JOB: Copy out every line of the listing below word for word, keeping its punctuation, spacing, and line breaks.

EXERCISE DATA:
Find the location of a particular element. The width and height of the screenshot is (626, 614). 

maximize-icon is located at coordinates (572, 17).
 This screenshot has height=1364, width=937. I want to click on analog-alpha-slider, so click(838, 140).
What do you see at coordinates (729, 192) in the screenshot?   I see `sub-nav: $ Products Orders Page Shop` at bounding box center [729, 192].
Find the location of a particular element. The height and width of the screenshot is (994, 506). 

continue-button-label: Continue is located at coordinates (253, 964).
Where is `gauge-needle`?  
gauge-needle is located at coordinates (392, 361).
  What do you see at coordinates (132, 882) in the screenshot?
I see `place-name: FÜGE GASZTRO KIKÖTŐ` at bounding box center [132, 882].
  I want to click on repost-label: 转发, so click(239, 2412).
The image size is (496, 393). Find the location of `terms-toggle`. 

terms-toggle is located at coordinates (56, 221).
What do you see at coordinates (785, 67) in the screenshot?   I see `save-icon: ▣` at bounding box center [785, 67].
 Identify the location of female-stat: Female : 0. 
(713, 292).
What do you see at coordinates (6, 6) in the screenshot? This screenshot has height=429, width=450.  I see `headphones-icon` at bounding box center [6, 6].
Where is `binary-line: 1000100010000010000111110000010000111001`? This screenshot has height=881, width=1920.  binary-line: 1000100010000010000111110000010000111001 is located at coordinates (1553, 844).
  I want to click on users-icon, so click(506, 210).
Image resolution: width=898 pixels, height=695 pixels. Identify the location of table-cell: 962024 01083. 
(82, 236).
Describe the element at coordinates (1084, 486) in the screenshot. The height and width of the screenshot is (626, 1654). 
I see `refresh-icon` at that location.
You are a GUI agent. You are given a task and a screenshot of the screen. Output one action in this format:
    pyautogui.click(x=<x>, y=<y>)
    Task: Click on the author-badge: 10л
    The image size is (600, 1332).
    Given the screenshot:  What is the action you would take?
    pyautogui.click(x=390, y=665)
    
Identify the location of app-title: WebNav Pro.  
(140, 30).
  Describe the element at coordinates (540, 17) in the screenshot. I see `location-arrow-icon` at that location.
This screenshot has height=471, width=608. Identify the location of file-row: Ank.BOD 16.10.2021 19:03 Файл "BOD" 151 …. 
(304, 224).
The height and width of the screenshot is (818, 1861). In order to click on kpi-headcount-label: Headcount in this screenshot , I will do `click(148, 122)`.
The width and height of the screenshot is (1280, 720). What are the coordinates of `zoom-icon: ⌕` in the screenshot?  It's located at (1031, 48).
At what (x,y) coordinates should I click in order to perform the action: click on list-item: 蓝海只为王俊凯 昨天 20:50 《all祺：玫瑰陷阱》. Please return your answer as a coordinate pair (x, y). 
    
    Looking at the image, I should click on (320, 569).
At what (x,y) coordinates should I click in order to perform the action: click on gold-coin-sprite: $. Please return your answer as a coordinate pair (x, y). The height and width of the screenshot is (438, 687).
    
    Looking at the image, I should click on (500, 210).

THE COMPLETED TASK:
Find the location of a particular element. The width and height of the screenshot is (626, 614). 

maximize-icon is located at coordinates (572, 17).
 This screenshot has height=1364, width=937. I want to click on analog-alpha-slider, so click(838, 140).
What do you see at coordinates (729, 192) in the screenshot?   I see `sub-nav: $ Products Orders Page Shop` at bounding box center [729, 192].
Find the location of a particular element. The height and width of the screenshot is (994, 506). 

continue-button-label: Continue is located at coordinates (253, 964).
Where is `gauge-needle`?  
gauge-needle is located at coordinates (392, 361).
  What do you see at coordinates (132, 882) in the screenshot?
I see `place-name: FÜGE GASZTRO KIKÖTŐ` at bounding box center [132, 882].
  I want to click on repost-label: 转发, so click(239, 2412).
The image size is (496, 393). Find the location of `terms-toggle`. 

terms-toggle is located at coordinates (56, 221).
What do you see at coordinates (785, 67) in the screenshot?   I see `save-icon: ▣` at bounding box center [785, 67].
 Identify the location of female-stat: Female : 0. 
(713, 292).
What do you see at coordinates (6, 6) in the screenshot? This screenshot has height=429, width=450.  I see `headphones-icon` at bounding box center [6, 6].
Where is `binary-line: 1000100010000010000111110000010000111001`? This screenshot has height=881, width=1920.  binary-line: 1000100010000010000111110000010000111001 is located at coordinates (1553, 844).
  I want to click on users-icon, so click(506, 210).
Image resolution: width=898 pixels, height=695 pixels. Identify the location of table-cell: 962024 01083. 
(82, 236).
Describe the element at coordinates (1084, 486) in the screenshot. The height and width of the screenshot is (626, 1654). 
I see `refresh-icon` at that location.
You are a GUI agent. You are given a task and a screenshot of the screen. Output one action in this format:
    pyautogui.click(x=<x>, y=<y>)
    Task: Click on the author-badge: 10л
    The image size is (600, 1332).
    Given the screenshot:  What is the action you would take?
    pyautogui.click(x=390, y=665)
    
Identify the location of app-title: WebNav Pro.  
(140, 30).
  Describe the element at coordinates (540, 17) in the screenshot. I see `location-arrow-icon` at that location.
This screenshot has height=471, width=608. Identify the location of file-row: Ank.BOD 16.10.2021 19:03 Файл "BOD" 151 …. 
(304, 224).
The height and width of the screenshot is (818, 1861). In order to click on kpi-headcount-label: Headcount in this screenshot , I will do `click(148, 122)`.
The width and height of the screenshot is (1280, 720). What are the coordinates of `zoom-icon: ⌕` in the screenshot?  It's located at (1031, 48).
At what (x,y) coordinates should I click in order to perform the action: click on list-item: 蓝海只为王俊凯 昨天 20:50 《all祺：玫瑰陷阱》. Please return your answer as a coordinate pair (x, y). 
    
    Looking at the image, I should click on (320, 569).
At what (x,y) coordinates should I click in order to perform the action: click on gold-coin-sprite: $. Please return your answer as a coordinate pair (x, y). The height and width of the screenshot is (438, 687).
    
    Looking at the image, I should click on (500, 210).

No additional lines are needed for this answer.